Could you pick up the article on Colorado's state Senate races at the point where it stops and carry it forward?

* [Text section]:
☆ ☆ ☆ ☆ ☆ ☆ ☆

Colorado Republicans Hold a One-Seat Majority in the State Senate. These Two Democrats Could Flip the Chamber — and Jump-Start State Education Reform
- This fall, Colorado Democrats have the opportunity to take a “trifecta” in their state government: control over the governor’s mansion and both chambers of the state legislature #EDlection2018
- Colorado Republicans have killed proposals to overhaul the state’s school funding formula, reduce student suspensions, and increase state pre-K funding. This fall, Democrats can boot them out of office #EDlection2018
EDlection 2018: From coast to coast, The 74 is profiling a new education-oriented campaign each week. See all our recent profiles, previews, and reactions at The74Million.org/Election (and watch for our Election Night live blog Nov. 6)
Though it has historically been friendly territory for Republicans, Colorado has spent the past decade moving gradually to the left. Led by Democratic Gov. John Hickenlooper, the state has in recent years legalized and regulated marijuana, instituted strict new controls on gun access, and offered both driver’s licenses and in-state tuition at public college to illegal immigrants.
It’s a significant shift for a former bastion of Western political independence. From 1968 to 2004, Republican candidates carried Colorado in nine out of 10 presidential elections. Since then, powered by growing numbers of Latino and college-educated residents, Barack Obama and Hillary Clinton have both run up large victory margins in Denver and the surrounding suburbs.
Soon, Coloradans may have a chance to gift their electoral votes to one of their own. Hickenlooper, among the most popular governors in the country, is widely seen as preparing for a presidential run in 2020. To take his place, the Democrats nominated Jared Polis, a progressive congressman who has led in early head-to-head polling against his Republican opponent, State Treasurer Walker Stapleton. Their matchup will highlight big differences in the candidates’ views around school funding and early education.
Reform-Aligned Jared Polis Wins Democratic Primary for Colorado Governor, Beating Union-Backed Candidate in Race That Focused on Education
But to complete Colorado’s transformation into a blue stronghold, Democrats are setting their sights on an even sweeter prize: unified control over the Denver statehouse, which can only be achieved by winning a majority in the state Senate. Flipping just one Republican-held seat in that body would allow them to shape every aspect of state governance, including education. And of the 17 Senate seats in contention this year, they’ll have two especially promising opportunities for takeover.
In Senate Districts 16 and 24, Democratic nominees Tammy Story and Faith Winter have been tipped by both local media and national political organs as the most likely contenders to upend Republican control over the Senate. In each district, GOP incumbents are competing on territory that Hillary Clinton won in 2016. And according to local political observers, the issue of education could help both women improve on Clinton’s performance.

☆ ☆ ☆ ☆ ☆ ☆ ☆

* [Dataset content]:
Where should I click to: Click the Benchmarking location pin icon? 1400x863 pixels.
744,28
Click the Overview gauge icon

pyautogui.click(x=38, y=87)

☆ ☆ ☆ ☆ ☆ ☆ ☆

* [The output]:
“Clinton carried our state by just under six points, but at the end of the day, there wasn’t a clean sweep,” Republican pollster David Flaherty told The 74 in an interview. “…This race is more about hand-to-hand combat, and the wind is at the Democrats’ back. And when Republican candidates are not speaking to education or demonstrating it’s a priority to them, they’re putting themselves at risk.”
Story, a veteran education activist in one of the state’s largest school districts, lost a race for the General Assembly in 2016 by less than 2,000 votes. Winter, a state representative, is already seen as a rising star among Colorado Democrats. Both women have attracted national buzz as well: On Wednesday, their campaigns were among 81 nationwide to earn Obama’s endorsement.
Today I’m proud to endorse such a wide and impressive array of Democratic candidates – leaders as diverse, patriotic, and big-hearted as the America they’re running to represent: pic.twitter.com/gWzalQhFas
— Barack Obama (@BarackObama) August 1, 2018
If one or both succeed in unseating their Republican opponents — national election watchers have declared the fight for the Senate a toss-up — they could help their party attain control over Colorado’s governorship and both houses of its state legislature, known as a “trifecta.”
That would be important news for the Democrats, who have fallen badly behind in state-level races over the past decade. Currently, just eight states (Connecticut, Rhode Island, Delaware, New Jersey, Washington, Oregon, California, and Hawaii) are home to Democratic trifectas, and even that number was only achieved after big gains in 2017’s off-year elections. By contrast, Republicans hold total sway over policy in 26 states, including huge population centers like Texas, Florida, and Ohio.
The district-by-district campaign for the state Senate won’t garner as much attention as the race to succeed Hickenlooper, but it could be just as important in deciding Colorado’s education agenda from 2019 onward. Polis would be the most stridently liberal governor in state history, while Stapleton broadcast his Trumpist bona fides to make it through the GOP primary; ultimately, though, neither man will breathe easily as governor with at least one chamber of the Colorado General Assembly pushing back against his initiatives.
‘A Very Dark Day’
Over the past decade of Democratic state leadership, Colorado has emerged as a model of center-left education reform, embracing charter schools and overhauling teacher evaluations without exploring private school vouchers or attacking teachers unions. Just last year, a bipartisan coalition in the legislature came together to pass a first-of-its-kind law requiring school districts to share revenue from local tax increases with charter schools.
Denver has led the way, fostering the growth of a “portfolio” district model that allows charter and district public schools to cooperate through pooled services. Both Colorado’s capital and its largest school district, the city has seen substantial improvement in student achievement while being rated tops in the country for school choice.
The Democratic reform consensus has also been good for the political fortunes of its architects. Former Denver superintendent Michael Bennet, who pushed through many of the district’s changes, has since become a U.S. senator; his erstwhile boss, Hickenlooper, moved from the Denver mayor’s office to the governor’s mansion (and now has his eyes on the White House).
But this spring’s gubernatorial primary showed that the era of good feelings around Colorado schools is likely over, and the race’s occasionally bitter rifts could hinder Democratic efforts to consolidate control over state government.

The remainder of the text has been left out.